++++ RECORD EXTRACTS ++++

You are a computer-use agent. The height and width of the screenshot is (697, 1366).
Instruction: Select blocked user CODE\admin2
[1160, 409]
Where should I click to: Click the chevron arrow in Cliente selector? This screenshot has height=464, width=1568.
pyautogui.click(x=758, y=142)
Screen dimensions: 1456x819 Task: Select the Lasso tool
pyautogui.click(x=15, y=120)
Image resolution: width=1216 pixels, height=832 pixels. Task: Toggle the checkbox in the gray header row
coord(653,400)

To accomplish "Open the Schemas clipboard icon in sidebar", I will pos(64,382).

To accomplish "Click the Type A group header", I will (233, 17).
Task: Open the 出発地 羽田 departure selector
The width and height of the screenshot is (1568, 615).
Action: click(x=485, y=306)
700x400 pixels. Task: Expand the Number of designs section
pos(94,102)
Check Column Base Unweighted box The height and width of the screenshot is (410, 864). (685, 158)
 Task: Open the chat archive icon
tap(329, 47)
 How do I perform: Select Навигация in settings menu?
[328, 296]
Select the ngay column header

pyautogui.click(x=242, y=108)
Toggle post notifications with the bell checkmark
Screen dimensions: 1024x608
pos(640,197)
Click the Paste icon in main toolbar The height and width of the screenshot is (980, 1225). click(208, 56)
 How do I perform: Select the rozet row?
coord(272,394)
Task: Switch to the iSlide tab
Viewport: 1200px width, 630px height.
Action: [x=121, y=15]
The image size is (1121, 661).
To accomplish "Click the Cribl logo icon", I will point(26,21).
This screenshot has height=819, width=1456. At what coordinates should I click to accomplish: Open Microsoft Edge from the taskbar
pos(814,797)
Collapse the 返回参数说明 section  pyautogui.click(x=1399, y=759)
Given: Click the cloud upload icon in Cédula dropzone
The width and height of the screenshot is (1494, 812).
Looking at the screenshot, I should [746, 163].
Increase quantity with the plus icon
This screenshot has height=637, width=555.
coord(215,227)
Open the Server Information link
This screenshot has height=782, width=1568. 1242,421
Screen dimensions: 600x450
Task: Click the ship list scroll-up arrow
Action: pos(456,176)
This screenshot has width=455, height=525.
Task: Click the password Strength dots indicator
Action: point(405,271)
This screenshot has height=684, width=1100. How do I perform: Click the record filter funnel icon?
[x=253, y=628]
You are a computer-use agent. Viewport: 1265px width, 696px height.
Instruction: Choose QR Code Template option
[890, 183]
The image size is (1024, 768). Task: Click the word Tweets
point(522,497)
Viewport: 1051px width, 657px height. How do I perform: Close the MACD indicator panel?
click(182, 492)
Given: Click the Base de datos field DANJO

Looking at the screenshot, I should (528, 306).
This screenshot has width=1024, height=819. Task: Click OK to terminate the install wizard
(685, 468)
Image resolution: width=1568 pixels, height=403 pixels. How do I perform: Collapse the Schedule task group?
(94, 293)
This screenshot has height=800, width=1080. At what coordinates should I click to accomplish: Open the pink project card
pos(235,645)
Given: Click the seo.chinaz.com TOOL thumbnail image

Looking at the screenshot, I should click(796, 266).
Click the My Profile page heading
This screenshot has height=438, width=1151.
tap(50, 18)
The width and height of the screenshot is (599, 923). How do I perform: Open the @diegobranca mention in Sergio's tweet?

++++

** ASSIGNMENT **
Set down each line of the material verbatim, from the first line through the line that contains "Toggle post notifications".

** TASK OUTPUT **
You are a computer-use agent. The height and width of the screenshot is (697, 1366).
Instruction: Select blocked user CODE\admin2
[1160, 409]
Where should I click to: Click the chevron arrow in Cliente selector? This screenshot has height=464, width=1568.
pyautogui.click(x=758, y=142)
Screen dimensions: 1456x819 Task: Select the Lasso tool
pyautogui.click(x=15, y=120)
Image resolution: width=1216 pixels, height=832 pixels. Task: Toggle the checkbox in the gray header row
coord(653,400)

To accomplish "Open the Schemas clipboard icon in sidebar", I will pos(64,382).

To accomplish "Click the Type A group header", I will (233, 17).
Task: Open the 出発地 羽田 departure selector
The width and height of the screenshot is (1568, 615).
Action: click(x=485, y=306)
700x400 pixels. Task: Expand the Number of designs section
pos(94,102)
Check Column Base Unweighted box The height and width of the screenshot is (410, 864). (685, 158)
 Task: Open the chat archive icon
tap(329, 47)
 How do I perform: Select Навигация in settings menu?
[328, 296]
Select the ngay column header

pyautogui.click(x=242, y=108)
Toggle post notifications with the bell checkmark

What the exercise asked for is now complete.